Work task :: In the material below, how many lines contain "agent"? Answer with the number alone.

##### Data for the task #####

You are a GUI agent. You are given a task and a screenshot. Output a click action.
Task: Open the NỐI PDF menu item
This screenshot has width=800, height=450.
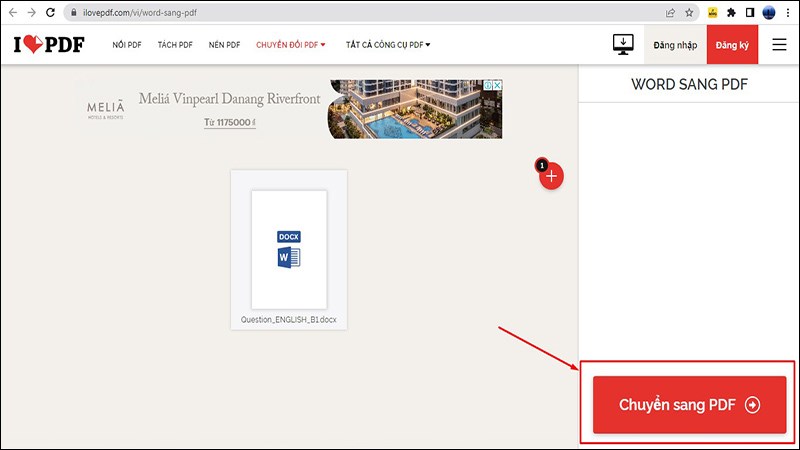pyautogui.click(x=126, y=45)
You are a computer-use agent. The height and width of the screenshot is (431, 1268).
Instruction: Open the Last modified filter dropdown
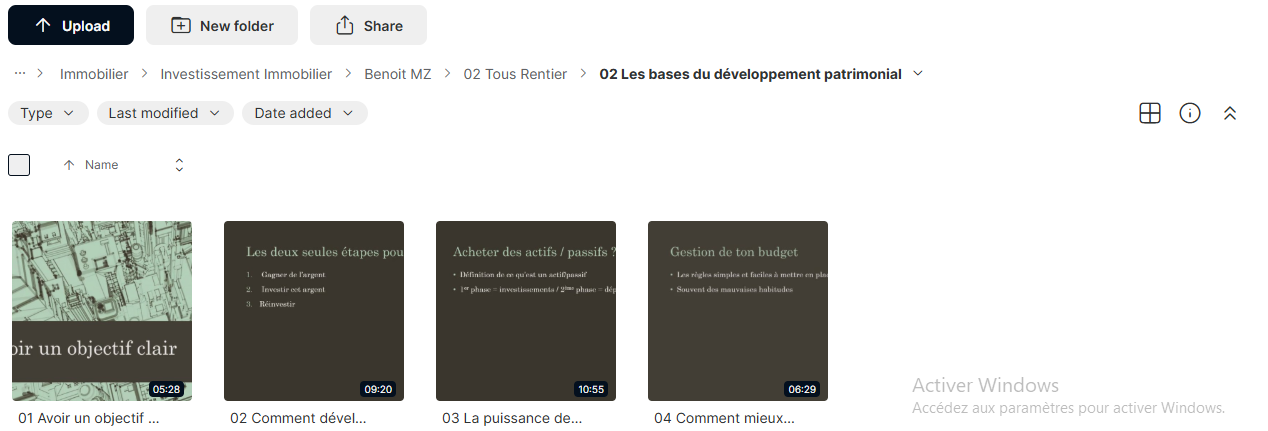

#####

Answer space :: 2